- **WRITTEN REQUEST**: Carry on the forum post about using AWK to print Terraform variable names, starting right after its last line.

- **QUOTED PASSAGE**:
AWK print block that does NOT contain specific text

I have the following data file:
variable "ARM_CLIENT_ID" {
description = "Client ID for Service Principal"
}
variable "ARM_CLIENT_SECRET" {
description = "Client Secret for Service Principal"
}
# [.....loads of code]
variable "logging_settings" {
description = "Logging settings from TFVARs"
}
variable "azure_firewall_nat_rule_collections" {
default = {}
}
variable "azure_firewall_network_rule_collections" {
default = {}
}
variable "azure_firewall_application_rule_collections" {
default = {}
}
variable "build_route_tables" {
description = "List of Route Table keys that need direct internet prior to Egress FW build"
default = [
"shared_services",
"sub_to_afw"
]
}
There's a 2 things I wish to do:
print the variable names without the inverted commas
ONLY print the variables names if the code block does NOT contain default
I know I can print the variables names like so: awk '{ gsub("\"", "") }; (/variable/ && $2 !~ /^ARM_/) { print $2}'
I know I can print the code blocks with: awk '/variable/,/^}/', which results:
# [.....loads of code output before this]
variable "logging_settings" {
description = "Logging settings from TFVARs"

- **DATA LISTING**:
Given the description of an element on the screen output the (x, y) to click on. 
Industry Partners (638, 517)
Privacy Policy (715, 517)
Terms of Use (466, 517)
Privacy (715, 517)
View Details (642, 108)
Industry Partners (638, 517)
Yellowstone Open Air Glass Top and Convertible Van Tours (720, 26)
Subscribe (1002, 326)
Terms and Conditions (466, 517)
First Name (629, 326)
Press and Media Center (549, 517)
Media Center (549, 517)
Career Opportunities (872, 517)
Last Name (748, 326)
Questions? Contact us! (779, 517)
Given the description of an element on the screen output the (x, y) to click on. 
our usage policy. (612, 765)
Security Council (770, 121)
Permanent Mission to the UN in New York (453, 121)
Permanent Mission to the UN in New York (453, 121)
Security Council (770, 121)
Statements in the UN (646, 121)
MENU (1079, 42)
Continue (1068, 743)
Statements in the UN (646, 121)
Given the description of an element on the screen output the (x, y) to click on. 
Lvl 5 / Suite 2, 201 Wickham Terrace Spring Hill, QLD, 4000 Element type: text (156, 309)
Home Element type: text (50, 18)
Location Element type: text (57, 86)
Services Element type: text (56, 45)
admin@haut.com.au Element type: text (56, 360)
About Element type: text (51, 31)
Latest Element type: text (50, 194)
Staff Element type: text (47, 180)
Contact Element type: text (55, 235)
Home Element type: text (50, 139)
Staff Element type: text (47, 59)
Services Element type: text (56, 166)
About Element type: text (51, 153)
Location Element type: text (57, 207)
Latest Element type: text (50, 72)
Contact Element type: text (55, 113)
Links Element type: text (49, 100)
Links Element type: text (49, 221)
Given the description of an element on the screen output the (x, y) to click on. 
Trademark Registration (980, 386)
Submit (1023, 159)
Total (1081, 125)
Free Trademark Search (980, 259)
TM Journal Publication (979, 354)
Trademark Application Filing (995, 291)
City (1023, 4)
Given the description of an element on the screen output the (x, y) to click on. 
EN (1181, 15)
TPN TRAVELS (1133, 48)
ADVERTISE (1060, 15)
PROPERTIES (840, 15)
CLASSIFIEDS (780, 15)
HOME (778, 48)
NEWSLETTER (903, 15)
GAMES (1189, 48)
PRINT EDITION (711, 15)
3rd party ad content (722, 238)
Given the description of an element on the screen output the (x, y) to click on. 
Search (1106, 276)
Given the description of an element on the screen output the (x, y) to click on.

- **REPLY**:
}
variable "azure_firewall_nat_rule_collections" {
default = {}
}
variable "azure_firewall_network_rule_collections" {
default = {}
}
variable "azure_firewall_application_rule_collections" {
default = {}
}
variable "build_route_tables" {
description = "List of Route Table keys that need direct internet prior to Egress FW build"
default = [
"shared_services",
"sub_to_afw"
]
}
However, I cannot find out how to print the code blocks "if" they don't contain default. I know I will need to use an if statement, and some variables perhaps, but I am unsure as of how.
This code block should NOT appear in the output for which I grab the variable name:
variable "build_route_tables" {
description = "List of Route Table keys that need direct internet prior to Egress FW build"
default = [
"shared_services",
"sub_to_afw"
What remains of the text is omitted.